Greg Evans
Jan 26, 2021
Manuel Balce Ceneta/AP/CARLOS BARRIA/Reuters/
Donald Trump could be back in the White House sooner than anticipated when he is sworn in as the ‘19th president’ on 4th March - at least that’s what you might believe if you follow QAnon.
The notorious Q conspiracy theory and its followers are refusing to go away, despite nothing that the shadowy Q figure has ever said coming true. Although those who believe in the conspiracy were left despondent after Joe Biden was sworn into office on 20th January some have now found a new reason to be optimistic.
Social media sites like TikTok (which is attempting to stop the spread of Q content) and messaging services like Gab and Telegram have started to see hashtags such as #19thpresident and #march4th become more prevalent in recent days thanks to an obscure fringe belief that an act signed in 1871 secretly turned the US into a corporation and no longer a country that was governed by officials.

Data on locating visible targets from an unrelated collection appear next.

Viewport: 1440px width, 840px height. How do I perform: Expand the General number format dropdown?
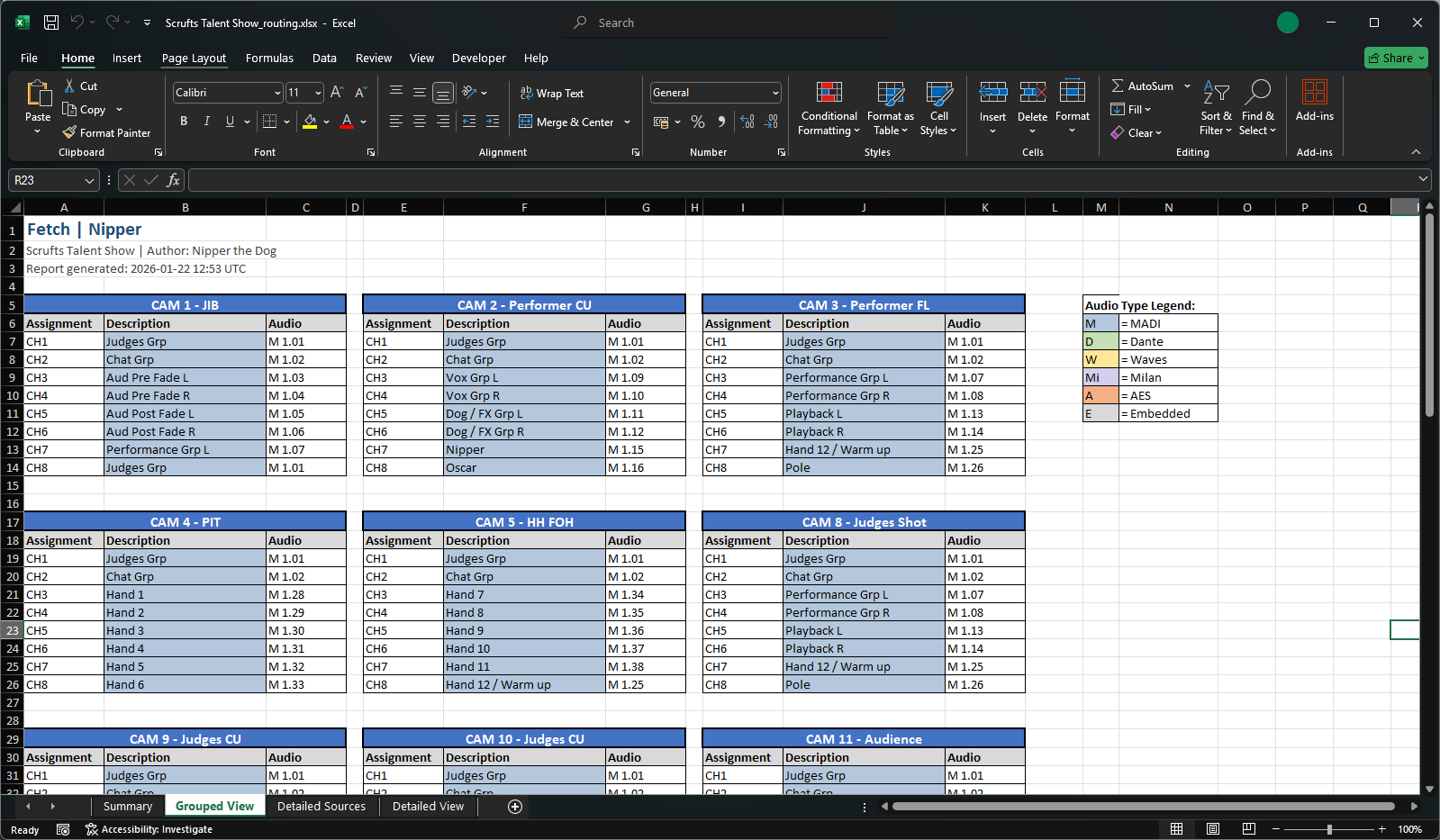pyautogui.click(x=774, y=93)
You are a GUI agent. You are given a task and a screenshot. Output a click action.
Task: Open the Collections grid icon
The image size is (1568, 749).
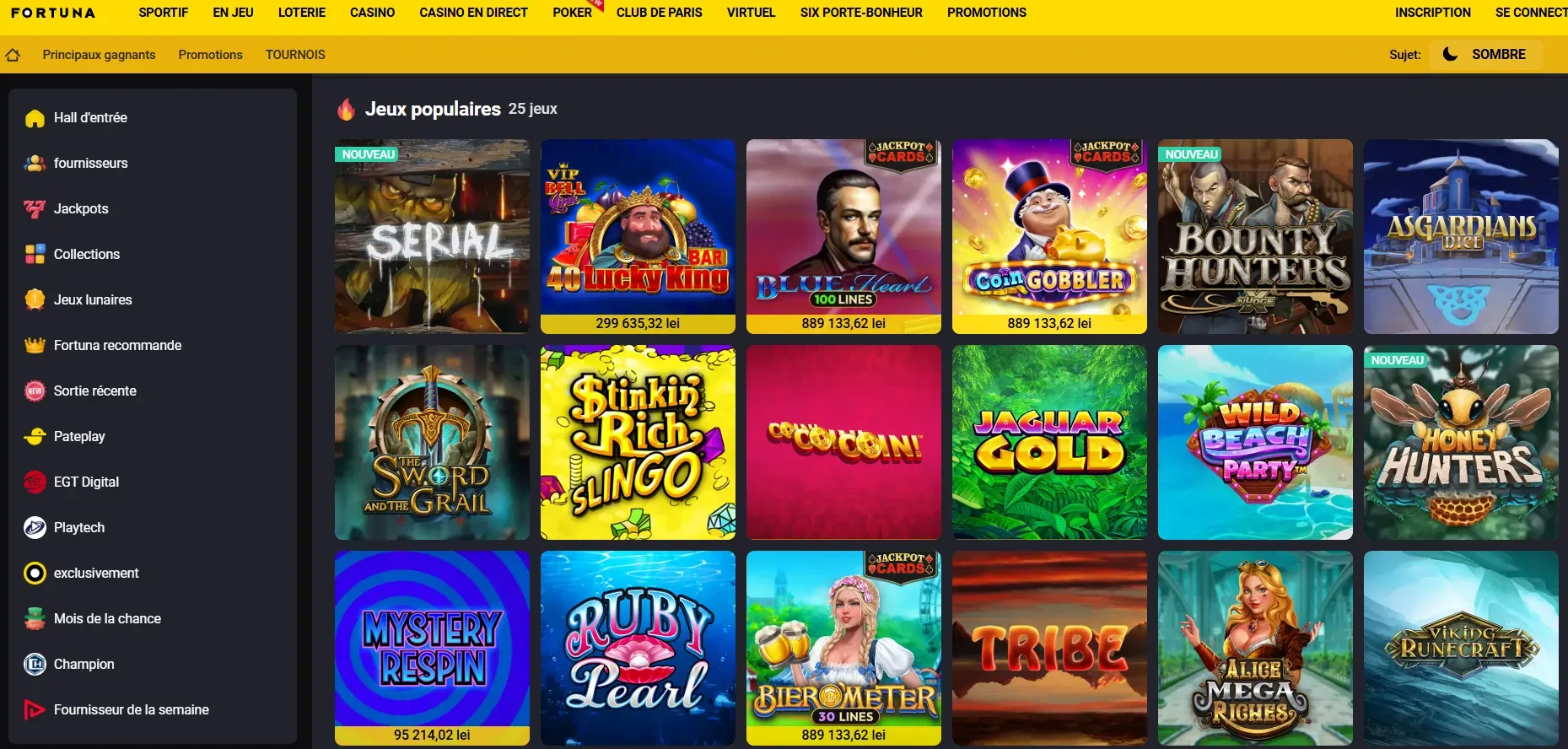tap(35, 255)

It gets stranger - they also believe that Franklin D. Roosevelt, who was president between 1933 and 1945, also sold out US citizens in 1933 to a group of mysterious foreign figures.
Somehow, someway, the US will reverse all these ‘laws’ on 4th March and Trump will become the 19th president on the same day which was the inauguration date before the 20th amendment was passed in 1933. Ulysses S. Grant was the 18th president who served when the country supposedly became a corporation.
Confused? You’re not the only one.
This theory has reportedly been built on a belief promoted by the notorious sovereign citizens movement, a group of people who believe that they are not governed by the same rules as everyone else in the United States. Their arguments are apparently based on old pieces of text and has seen them classed as a major extremist threat in the US.
Speaking to Vice News, Travis View, an expert in conspiracy theories, “There was some crossover between QAnon and the sovereign citizen movement before, but I've seen sovereign citizen ideas about the United States being a ‘corporation’ become more popular within QAnon and beyond in January.” He added that is was “concerning” that QAnon was now borrowing ideas from even more extreme groups.
Aoife Gallagher of the Institute for Strategic Dialogue told Rolling Stone, “The sovereign citizen movement is inherently anti-government and pushing these theories only furthers the belief within the QAnon community of a ‘deep state’ secretly controlling the world and could certainly push people further down the extremism rabbit hole.”
The likelihood of any of this happening and Trump returning to the White House in just a few weeks is a near impossibility but as the Q movement has proven, when one thing doesn’t happen they will soon latch onto another theory.